### ESTRATTO DELLA PAGINA
Tra i più insigni benefattori delle molteplici Opere del compianto nostro Don Bosco primeggiò sempre la illustre famiglia Fissore, di Torino. Nell'ultima malattia, che poi ce lo doveva rapire, il signor comm. prof. Giuseppe Fissore prestò l'opera sua con interesse più unico che raro. Ora, che la dolorosa perdita ha lasciato dall'afflizione oppressi i Salesiani, Sua Eccellenza Rev.ma Monsignor Celestino Fissore, Arcivescovo degnissimo di Vercelli e fratello al sullodato signor Commendatore, si affrettò con particolare benevolenza a consolarli, scrivendo al sig. Don Michele Rua, successore di Don Bosco, una stupenda lettera, che noi siamo fortunati di poter riprodurre qui per intero:
« Vercelli, 7 febbraio 1888. « Rev.mo signor Vicario,
« Non ho parole per esprimere il dolore con cui ho appreso la perdita dell'ottimo D. Bosco. La notizia non mi tornò inaspettata, ma l'animo mio non fu meno straziato. Io fui dei primi a conoscere i saggi di sode virtù sacerdotali che diede il compianto fin da quando studiava nel Convitto ecclesiastico di San Francesco d'Assisi. Ebbi sempre occasione di vederne progressivamente lo sviluppo nella vita privata e pubblica, ed oso mettermi pure fra i primi a deplorarne il vuoto che lascia in terra, ma a crederlo già premiato subito dal Signore.

### ELENCO FORNITO
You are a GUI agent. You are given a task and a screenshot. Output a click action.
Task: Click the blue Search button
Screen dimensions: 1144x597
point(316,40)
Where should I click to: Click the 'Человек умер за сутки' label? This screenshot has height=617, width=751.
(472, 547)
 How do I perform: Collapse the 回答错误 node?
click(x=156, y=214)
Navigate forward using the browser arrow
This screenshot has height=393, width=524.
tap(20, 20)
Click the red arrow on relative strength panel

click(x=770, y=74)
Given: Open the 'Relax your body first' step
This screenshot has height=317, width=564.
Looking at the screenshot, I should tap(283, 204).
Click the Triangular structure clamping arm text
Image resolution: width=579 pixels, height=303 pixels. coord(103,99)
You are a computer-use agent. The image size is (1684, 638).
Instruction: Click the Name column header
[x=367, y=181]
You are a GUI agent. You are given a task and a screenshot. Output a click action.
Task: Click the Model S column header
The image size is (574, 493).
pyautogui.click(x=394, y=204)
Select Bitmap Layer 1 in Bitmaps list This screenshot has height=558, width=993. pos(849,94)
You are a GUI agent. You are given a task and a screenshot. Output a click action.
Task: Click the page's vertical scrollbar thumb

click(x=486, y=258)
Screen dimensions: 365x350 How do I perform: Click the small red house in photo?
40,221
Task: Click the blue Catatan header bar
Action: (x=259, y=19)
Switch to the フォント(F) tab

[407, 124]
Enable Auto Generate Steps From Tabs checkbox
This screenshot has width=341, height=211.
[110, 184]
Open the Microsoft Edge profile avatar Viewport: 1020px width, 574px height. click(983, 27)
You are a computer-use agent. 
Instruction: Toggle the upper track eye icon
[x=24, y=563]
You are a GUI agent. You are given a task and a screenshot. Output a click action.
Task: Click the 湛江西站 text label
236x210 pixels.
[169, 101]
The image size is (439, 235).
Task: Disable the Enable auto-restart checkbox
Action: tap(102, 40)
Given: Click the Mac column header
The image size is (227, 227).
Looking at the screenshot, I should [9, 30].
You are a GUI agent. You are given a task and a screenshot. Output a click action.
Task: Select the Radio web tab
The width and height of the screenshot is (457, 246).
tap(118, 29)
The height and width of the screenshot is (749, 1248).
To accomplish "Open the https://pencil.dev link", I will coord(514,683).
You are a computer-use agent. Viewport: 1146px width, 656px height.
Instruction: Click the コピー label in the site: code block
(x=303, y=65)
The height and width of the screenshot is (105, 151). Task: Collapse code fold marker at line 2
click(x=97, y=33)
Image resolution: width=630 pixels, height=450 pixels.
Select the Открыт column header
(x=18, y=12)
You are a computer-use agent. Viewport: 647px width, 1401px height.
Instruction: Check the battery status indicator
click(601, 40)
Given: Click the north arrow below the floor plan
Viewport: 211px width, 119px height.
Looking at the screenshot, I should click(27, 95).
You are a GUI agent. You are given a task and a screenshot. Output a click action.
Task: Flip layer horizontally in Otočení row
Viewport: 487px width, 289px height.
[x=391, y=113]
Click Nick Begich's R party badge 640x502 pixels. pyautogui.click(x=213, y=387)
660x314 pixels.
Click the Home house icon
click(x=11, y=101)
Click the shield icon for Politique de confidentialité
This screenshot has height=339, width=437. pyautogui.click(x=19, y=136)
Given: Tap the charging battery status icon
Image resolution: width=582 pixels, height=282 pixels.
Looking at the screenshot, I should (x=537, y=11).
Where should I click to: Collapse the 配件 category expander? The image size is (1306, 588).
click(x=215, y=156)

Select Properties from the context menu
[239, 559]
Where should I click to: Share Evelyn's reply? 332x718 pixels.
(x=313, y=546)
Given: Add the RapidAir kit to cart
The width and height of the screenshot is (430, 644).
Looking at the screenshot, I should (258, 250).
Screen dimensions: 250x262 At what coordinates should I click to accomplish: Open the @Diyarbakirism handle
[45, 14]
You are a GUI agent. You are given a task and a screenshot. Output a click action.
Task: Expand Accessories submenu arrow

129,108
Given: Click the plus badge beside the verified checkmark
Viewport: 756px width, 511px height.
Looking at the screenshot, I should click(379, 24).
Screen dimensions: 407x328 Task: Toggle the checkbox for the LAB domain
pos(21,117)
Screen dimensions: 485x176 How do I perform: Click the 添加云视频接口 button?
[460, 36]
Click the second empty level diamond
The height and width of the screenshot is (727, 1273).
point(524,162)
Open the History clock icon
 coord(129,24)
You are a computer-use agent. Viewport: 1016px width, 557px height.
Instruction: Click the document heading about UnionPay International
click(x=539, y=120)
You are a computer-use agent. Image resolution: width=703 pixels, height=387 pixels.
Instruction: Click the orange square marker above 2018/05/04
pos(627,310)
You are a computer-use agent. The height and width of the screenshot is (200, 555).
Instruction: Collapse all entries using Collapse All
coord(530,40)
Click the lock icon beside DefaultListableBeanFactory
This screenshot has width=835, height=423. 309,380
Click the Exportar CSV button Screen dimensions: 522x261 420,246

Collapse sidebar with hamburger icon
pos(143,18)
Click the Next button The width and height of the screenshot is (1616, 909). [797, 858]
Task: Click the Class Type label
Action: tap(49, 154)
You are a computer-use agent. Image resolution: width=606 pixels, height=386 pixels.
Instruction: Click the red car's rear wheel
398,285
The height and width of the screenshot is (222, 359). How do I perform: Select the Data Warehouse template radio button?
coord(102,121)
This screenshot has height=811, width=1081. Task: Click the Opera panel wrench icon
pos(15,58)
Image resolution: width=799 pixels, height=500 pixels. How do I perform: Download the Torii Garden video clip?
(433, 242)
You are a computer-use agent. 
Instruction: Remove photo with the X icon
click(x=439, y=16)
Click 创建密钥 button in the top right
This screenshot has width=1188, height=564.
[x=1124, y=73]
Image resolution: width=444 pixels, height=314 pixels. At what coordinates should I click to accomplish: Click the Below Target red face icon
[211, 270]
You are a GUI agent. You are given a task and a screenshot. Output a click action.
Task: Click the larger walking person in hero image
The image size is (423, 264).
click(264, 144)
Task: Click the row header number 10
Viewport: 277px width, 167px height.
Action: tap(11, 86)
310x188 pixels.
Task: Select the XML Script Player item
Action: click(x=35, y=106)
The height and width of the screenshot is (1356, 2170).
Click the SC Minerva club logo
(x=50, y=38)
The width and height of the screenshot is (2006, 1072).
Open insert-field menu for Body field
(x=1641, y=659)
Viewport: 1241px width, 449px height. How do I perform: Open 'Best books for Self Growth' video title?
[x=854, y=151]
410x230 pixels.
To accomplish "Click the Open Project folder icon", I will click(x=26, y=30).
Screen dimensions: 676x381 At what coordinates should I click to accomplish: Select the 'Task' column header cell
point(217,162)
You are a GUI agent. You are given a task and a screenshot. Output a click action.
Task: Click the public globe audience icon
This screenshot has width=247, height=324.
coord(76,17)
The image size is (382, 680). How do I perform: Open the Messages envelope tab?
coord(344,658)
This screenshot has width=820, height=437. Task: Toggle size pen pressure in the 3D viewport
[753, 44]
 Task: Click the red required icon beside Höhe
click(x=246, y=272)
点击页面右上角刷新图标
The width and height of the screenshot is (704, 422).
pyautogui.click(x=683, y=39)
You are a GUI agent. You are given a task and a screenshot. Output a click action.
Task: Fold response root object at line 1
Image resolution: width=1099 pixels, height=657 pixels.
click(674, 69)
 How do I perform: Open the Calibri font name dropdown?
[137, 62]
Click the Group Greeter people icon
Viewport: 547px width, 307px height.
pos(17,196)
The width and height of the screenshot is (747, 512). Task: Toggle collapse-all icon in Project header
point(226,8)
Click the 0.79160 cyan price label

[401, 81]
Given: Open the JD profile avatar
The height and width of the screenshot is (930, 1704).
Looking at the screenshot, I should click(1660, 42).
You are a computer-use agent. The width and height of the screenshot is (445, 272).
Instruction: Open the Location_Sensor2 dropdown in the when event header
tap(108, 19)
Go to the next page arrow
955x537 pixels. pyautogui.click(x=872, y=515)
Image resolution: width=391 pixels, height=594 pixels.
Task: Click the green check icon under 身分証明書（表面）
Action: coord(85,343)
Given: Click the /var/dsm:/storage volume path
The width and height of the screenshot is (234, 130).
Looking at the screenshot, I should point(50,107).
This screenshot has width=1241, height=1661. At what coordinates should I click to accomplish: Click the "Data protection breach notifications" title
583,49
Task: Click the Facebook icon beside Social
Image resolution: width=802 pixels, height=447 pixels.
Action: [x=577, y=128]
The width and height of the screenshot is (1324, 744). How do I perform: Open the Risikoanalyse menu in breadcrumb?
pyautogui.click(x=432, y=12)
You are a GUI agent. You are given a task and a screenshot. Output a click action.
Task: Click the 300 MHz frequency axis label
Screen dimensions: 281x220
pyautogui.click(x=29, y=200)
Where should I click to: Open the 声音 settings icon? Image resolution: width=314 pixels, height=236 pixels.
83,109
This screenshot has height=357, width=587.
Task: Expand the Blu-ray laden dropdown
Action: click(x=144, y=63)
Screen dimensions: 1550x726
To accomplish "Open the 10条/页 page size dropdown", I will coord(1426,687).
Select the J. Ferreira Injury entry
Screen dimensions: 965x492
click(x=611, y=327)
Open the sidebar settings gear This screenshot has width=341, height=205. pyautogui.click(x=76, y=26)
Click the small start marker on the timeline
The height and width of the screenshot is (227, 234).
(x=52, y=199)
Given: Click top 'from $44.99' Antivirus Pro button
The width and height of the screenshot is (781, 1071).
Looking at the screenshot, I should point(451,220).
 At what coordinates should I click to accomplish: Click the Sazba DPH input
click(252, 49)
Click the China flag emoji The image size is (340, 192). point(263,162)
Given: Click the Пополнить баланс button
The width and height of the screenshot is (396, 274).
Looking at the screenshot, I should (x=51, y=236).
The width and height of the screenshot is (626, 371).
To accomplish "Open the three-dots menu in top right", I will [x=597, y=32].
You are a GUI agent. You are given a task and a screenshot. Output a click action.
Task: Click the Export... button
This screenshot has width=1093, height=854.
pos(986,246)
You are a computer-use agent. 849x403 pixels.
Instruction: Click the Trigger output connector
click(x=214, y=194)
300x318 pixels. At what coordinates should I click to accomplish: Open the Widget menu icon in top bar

### ISTRUZIONI
**1.** Riscrivi in forma più breve il paragrafo dell'estratto su Don Bosco che inizia con «Tra i più insigni benefattori», mantenendone i fatti principali.
**2.** Prosegui l'estratto su Don Bosco a partire dal punto in cui si interrompe.

### RISPOSTE SCRITTE
**1.** La famiglia Fissore di Torino fu sempre tra i maggiori benefattori delle Opere di Don Bosco. Durante la sua ultima malattia, il comm. prof. Giuseppe Fissore lo assistette con un impegno eccezionale. Dopo la morte di Don Bosco, il fratello Monsignor Celestino Fissore, Arcivescovo di Vercelli, volle consolare i Salesiani. Scrisse quindi a Don Michele Rua, successore di Don Bosco, una lettera che viene riprodotta per intero.

**2.**
« Ella, signor Vicario della Congregazione Salesiana, che gli fu sempre ai fianchi, ne prese lo spirito e ne divise le apostoliche fatiche e sollecitudini, si conforti per la protezione dall'alto che Don Bosco le compartirà alla direzione dell'immensa famiglia, alla prosecuzione delle Opere di Carità.
« Abbiasi la espressione de' miei sentimenti per Don Bosco, per Lei, per tutti i Salesiani e Cooperatori. Io unirò per tutti le mie preghiere.
« Mi pregio dichiararmi con profonda affettuosa stima
Di V. S. Rev.ma
« Dev.mo servitore
+ CELESTINO Arcivescovo.
« Rev.mo Sig. D. Rua Michele, Vicario della Congregazione Salesiana TORINO. »
A questa lettera faceva seguito, due giorni dopo, un biglietto, recato dalla signora damigella Antonia, sorella a S. E. Rev.ma, con le seguenti parole anche di pugno dell'istesso Rev.mo Monsignor Celestino Fissore, Arcivescovo di Vercelli
« Al Rev.mo signor D. Rua Michele, Vicario della Congregazione Salesiana, in soccorso dei bisogni che questa possa avere nella dolorosa circostanza della perdita dell'egregio suo fondatore Don Giovanni Bosco, offre l'obolo suo in L. 1000. Lire mille. »
Qui non è più d'uopo di commento : il fatto parla abbastanza eloquentemente da sé. E quell'anima benedetta di D. Bosco, dal trono di Dio, alla cui beatifica visione sua Eccellenza Rev.ma confida con tutti i buoni che già sia stata ammessa, impetrerà certo un cumulo di benedizioni per Lui e per tutti i suoi cari, e la vastissima Archidiocesi che è affidata al suo zelo apostolico. Ma gli orfanelli del compianto Don Bosco non dimenticheranno mai un atto di così insigne carità.
Non dubitiamo di dire che sia questo il mezzo più efficace per suffragare l'anima di D. Bosco, beneficando cioè quegli innumerevoli giovanetti, che egli amava tanto, e per cui consacrò tutta la sua vita.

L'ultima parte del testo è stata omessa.